Boil water in a pot, then add pork belly (skin down), ginger, shallots, spices, and salt. Boil for 5 minutes, flip, and cook 3 more minutes.
Combine the following ingredients: pepper, soy sauce, onion powder, five-spice powder, annatto powder, ginger powder, paprika, salt, and sugar. Mix well.
Set aside a small portion of the marinade and use it as the dipping sauce.
After boiling, drain and pat the pork belly with paper towels to absorb the excess liquid. Score the meat side of the pork (see photo). Rub the marinade on the meat part of the pork on all sides.
Wrap the pork with aluminum foil, except for the skin side. Using the needle meat tenderizer, poke as many holes as you can on the skin’s surface.
Mix vinegar with salt. Brush this mixture well on the skin.
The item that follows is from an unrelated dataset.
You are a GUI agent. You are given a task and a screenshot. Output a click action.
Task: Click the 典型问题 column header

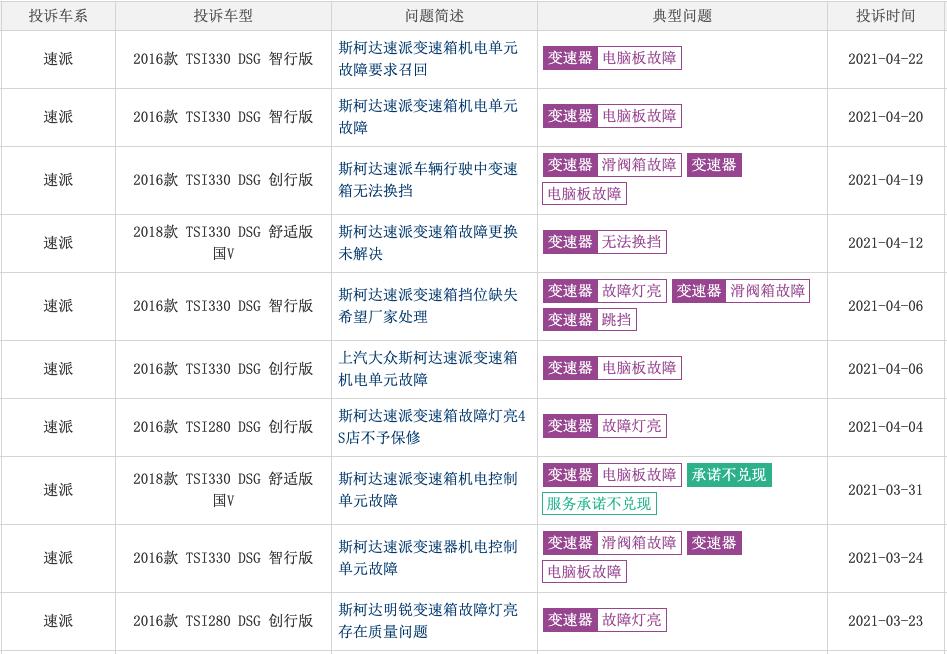tap(682, 16)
Refrigerate pork for 4 hours to dry the skin (or sun-dry/use a hairdryer). Preheat air fryer to 400°F. Air fry pork at 356°F for 15 minutes, skin side up. This is the first of 3 air frying sessions.
Brush the skin with the vinegar and salt mixture. Next, air fry it for 15 minutes at 375 degrees F.
Remove the aluminum foil and brush the rest of the vinegar mixture on the skin.
Once done, air fry the pork for another 10 minutes at 400 degrees F.
Boil reserved marinade with a little water. Add minced garlic and chili pepper once simmering. Reduce heat and simmer until sauce thickens.
Let the pork rest for about 15 minutes, then cut it into pieces of your preferred size. Serve it with Bánh Mì (Vietnamese baguette), Bánh Hỏi (woven vermicelli), pickles, cucumber, and vegetable salad.